Our snowdrops, crocuses, and daffodils were already sprouting. In subsequent winters, early blooming became the norm, and the dogs had no respite from ticks.
* * *
Today, in Washington D.C., the cherry blossoms are blooming early. Too many senators and congressmen are still asleep. Soon they'll rise from their beds. They'll still be sleeping when they arrive at the Capitol building, and they'll be talking in their sleep as they bluster and fume and proclaim that climate-change science is a hoax perpetrated by “liberals.”
Presumably, they will apply this label not only to “tree-hugging, granola-crunching” Vermonters but also to evangelical Christian environmentalists who are actively engaged in taking care of “God's creation.”
Polar ice caps are melting. Ocean temperatures are rising, and water levels, too. Many species of animals and birds are on the verge of extinction. More “extreme weather events” are predicted, but it's not our fault, so “drill, baby, drill” and while we're at it, let's lop the tops off some more mountains, too. We can't afford to protect the environment.
Horses and all animals, domesticated and wild, stop and sniff the wind. Then they know where to go and what to do next.
Maybe these legislators are too busy collecting corporate campaign contributions to employ their animal senses. Forget waking up and smelling the coffee and the roses.
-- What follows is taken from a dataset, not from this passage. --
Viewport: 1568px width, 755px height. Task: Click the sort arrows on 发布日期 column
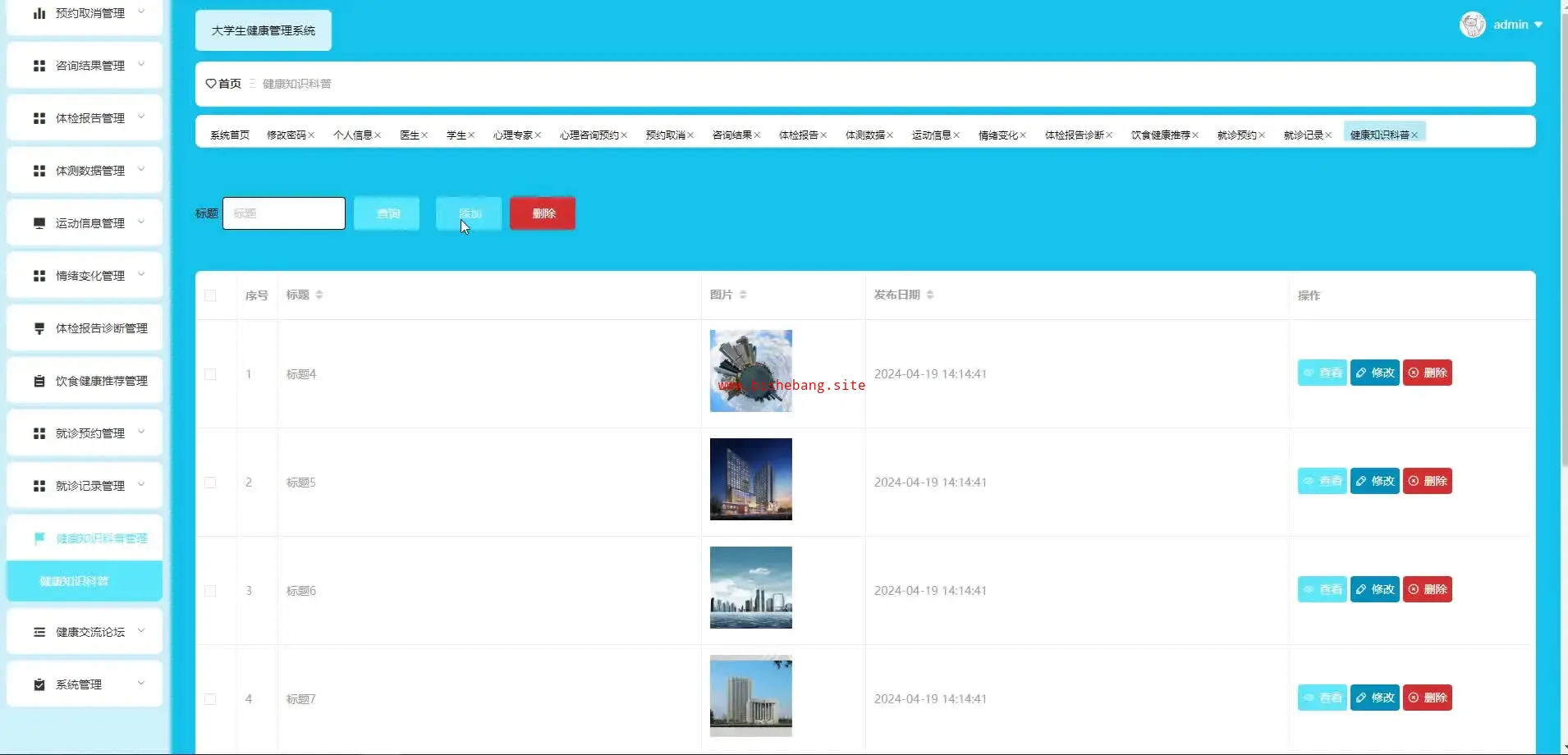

Wake up and breathe in that “most natural fragrance.” It has something to say to everyone, including President Obama. His efforts on behalf of the environment have been lackluster, at best.
* * *
I propose the introduction of a bill called the “No Legislator Left Behind Act.”
It will mandate that prior to running for office, prospective candidates will leave their homes every morning and report to an outdoor classroom where rigorous studies in environmental science will be held.
They'll take field trips at home and abroad, traveling to Bangladesh, the Seychelles, the Maldives, and other developing countries where the impacts of climate change are plainly visible; where government leaders are making substantial efforts to reduce carbon footprints and prepare for the future.
In the Republic of the Seychelles, they'll meet with President James Michel, who will repeat what he said last year in Melbourne, Australia, when he was a guest of that government.
“There is no ideology involved in the survival of people.”
The students' minds will light up in a collective epiphanic blaze.
Upon presentation of dissertations outlining cogent and stringent policies to reduce carbon emissions, create sustainable communities, and leave this world a better place than we found it, candidates will graduate and be deemed fit to run for office.
If elected, they will implement policies that support the earth and all its inhabitants. They will be called “realists,” and be respected as exemplary leaders.
Maybe then we will have the right to tout our American “exceptionalism,” and Chaos John will rest in peace.